Across the records below, how many lines include the string "will"? State the number and nothing more.

[Data records]

== Segment start ==

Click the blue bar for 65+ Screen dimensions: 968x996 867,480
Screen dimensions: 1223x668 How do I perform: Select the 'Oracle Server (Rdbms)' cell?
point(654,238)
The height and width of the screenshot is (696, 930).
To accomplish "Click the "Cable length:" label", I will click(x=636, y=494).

== Segment end ==
== Segment start ==

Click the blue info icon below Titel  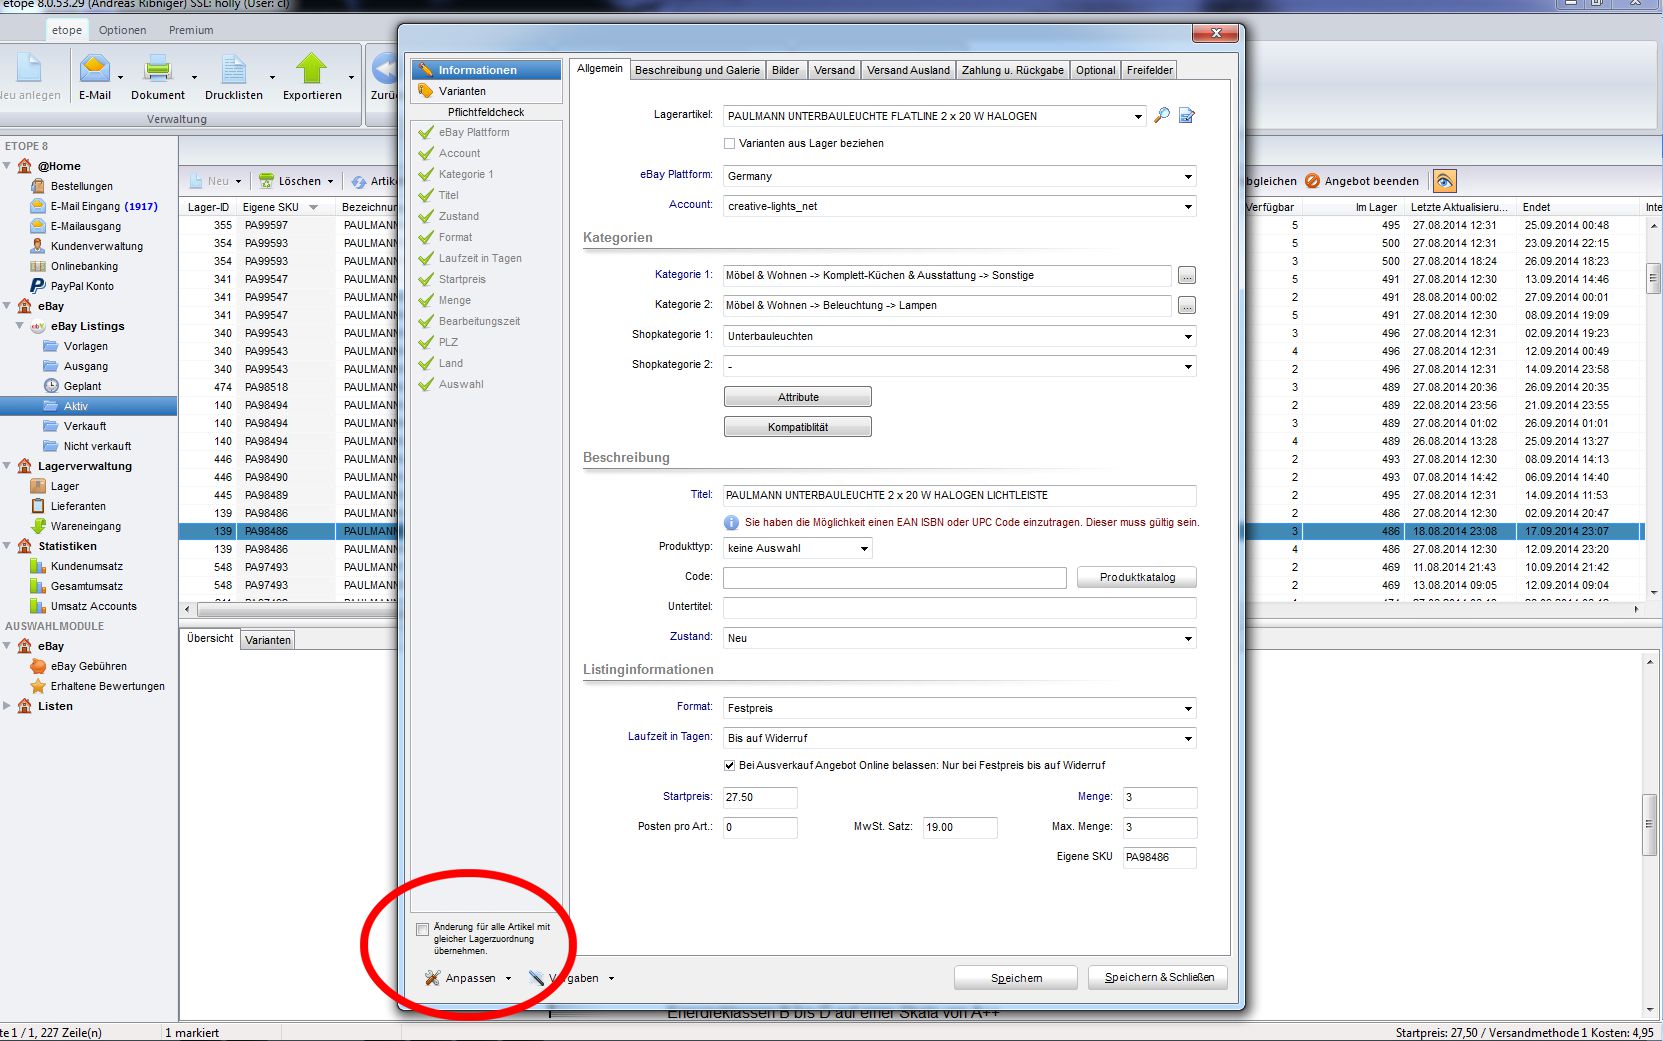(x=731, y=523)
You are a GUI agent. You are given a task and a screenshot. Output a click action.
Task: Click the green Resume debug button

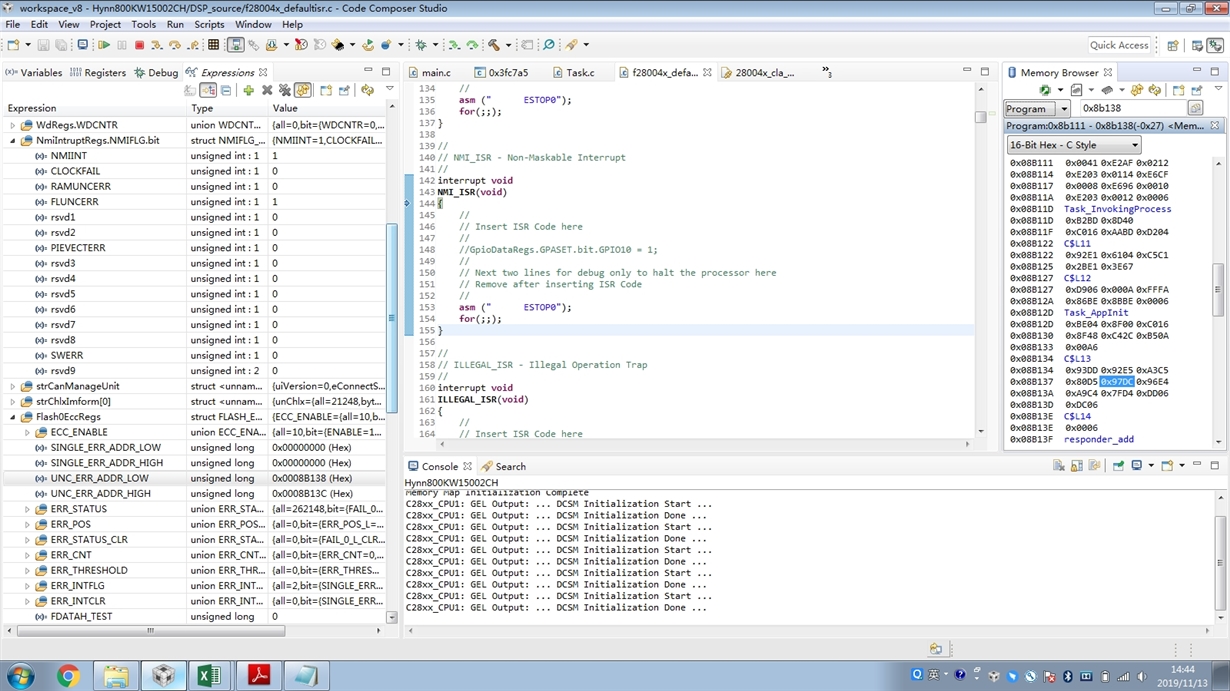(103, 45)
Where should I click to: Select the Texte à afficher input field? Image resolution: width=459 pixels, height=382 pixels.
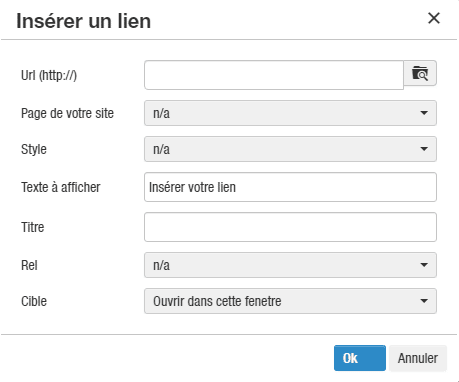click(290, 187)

== Segment end ==
== Segment start ==

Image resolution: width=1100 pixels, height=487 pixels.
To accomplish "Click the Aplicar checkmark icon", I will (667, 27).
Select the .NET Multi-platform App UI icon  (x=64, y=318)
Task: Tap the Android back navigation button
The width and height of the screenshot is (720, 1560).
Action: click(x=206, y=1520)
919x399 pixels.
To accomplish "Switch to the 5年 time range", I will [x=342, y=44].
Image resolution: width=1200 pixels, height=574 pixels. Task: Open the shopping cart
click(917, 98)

== Segment end ==

- [Task response]: 3